On Sunday we’d roast a chicken whole, then have its meat, its bones, its drippings. The rest of the chicken would mean fast, homemade, spicy tacos later in the week, lunches already made, the start of a soup. We’d save the ends of bread and freeze it as it staled. We’d buy and roast a lot of broccoli at once. The end of the broccoli would be combined with toasted stale bread croutons and the thinly sliced, quickly pickled, judiciously reserved end of an onion. What was left from that lively broccoli salad might then be put into a baked frittata for the next meal, which we might accompany with chicken broth.

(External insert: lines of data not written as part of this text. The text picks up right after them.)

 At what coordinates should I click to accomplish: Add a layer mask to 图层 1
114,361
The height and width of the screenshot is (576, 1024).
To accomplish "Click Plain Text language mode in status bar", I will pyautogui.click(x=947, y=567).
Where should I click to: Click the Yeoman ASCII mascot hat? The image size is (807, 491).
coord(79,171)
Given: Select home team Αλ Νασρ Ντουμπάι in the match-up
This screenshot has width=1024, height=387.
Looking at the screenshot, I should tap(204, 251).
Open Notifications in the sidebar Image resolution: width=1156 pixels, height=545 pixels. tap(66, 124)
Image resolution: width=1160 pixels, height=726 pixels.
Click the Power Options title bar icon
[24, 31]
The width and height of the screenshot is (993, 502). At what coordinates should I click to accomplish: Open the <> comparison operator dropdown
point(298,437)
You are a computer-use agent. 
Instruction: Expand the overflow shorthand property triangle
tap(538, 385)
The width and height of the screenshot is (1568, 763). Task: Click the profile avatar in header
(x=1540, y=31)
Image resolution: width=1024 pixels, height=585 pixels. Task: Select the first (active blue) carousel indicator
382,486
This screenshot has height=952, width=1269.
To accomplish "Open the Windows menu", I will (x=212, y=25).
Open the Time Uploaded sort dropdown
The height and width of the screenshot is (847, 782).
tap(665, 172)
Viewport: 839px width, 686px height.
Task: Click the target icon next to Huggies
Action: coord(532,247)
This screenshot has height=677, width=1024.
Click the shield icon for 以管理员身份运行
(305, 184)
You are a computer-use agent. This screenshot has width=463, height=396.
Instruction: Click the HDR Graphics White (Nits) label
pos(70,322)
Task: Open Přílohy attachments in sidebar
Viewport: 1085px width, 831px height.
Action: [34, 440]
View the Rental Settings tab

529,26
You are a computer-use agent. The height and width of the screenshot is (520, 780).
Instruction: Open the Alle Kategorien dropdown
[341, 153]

I’m looking forward to working to get my cooking in line with my philosophy about where my food comes from. I’m looking forward to giving full respect to both the farmer who grew or raised my food, and the animals from which it comes. A former co-worker of mine would “rescue” any coffee beans he inadvertently dropped when making the morning coffee. I’d laugh in mock disgust as he picked up coffee beans from the floor and dusted them off before dropping them in the grinder. But he’d wag a finger and say, “That bean came all the way from South America!”

It made me think about the voyage our food takes. Imported from another part of the world or grown in our own backyards, food is a miracle and should command our respect and our every effort to use it well and completely to sustain ourselves and our families.

Plus, doesn’t this just sound like fun?

To cook sustainably, we need meat and vegetables to come in their own skins and on their bones and covered in their leaves, because they’re more economical and will leave us more to turn into future meals. We need to cook a bit more at once, and then do little cooking, and more adjusting during the week, which is often all we have time for, anyway. We need to follow the food-loving cultures of the world, and make versions of their simple, resourceful, sustainable dishes. For the curious-palated among us, it means a chance to cook like the Italians, the Thais or the French. For the more conservative, it means cooking like our practical grandmothers.

I’m pretty excited about my resolution—I think it will be easier to keep than the usual “I’m going to eat better or less or whatever” resolution I usually don’t stick with! What about you? Do you have a food or farm-related resolution? Let us know!